Some listing:
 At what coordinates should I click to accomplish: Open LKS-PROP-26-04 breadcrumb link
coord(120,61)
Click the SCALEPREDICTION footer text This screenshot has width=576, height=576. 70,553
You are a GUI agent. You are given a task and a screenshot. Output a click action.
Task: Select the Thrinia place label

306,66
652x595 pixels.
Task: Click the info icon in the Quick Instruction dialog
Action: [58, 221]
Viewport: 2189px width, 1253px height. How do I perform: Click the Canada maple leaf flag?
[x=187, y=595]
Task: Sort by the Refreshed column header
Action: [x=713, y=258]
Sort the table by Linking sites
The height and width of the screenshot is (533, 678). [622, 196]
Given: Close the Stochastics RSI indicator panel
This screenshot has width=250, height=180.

**To do:** Copy out the listing above verbatim, beginning at the line that contains "Viewport: 2189px width, 1253px" and continuing through the final line of the listing.

**Expected answer:**
Viewport: 2189px width, 1253px height. How do I perform: Click the Canada maple leaf flag?
[x=187, y=595]
Task: Sort by the Refreshed column header
Action: [x=713, y=258]
Sort the table by Linking sites
The height and width of the screenshot is (533, 678). [622, 196]
Given: Close the Stochastics RSI indicator panel
This screenshot has width=250, height=180.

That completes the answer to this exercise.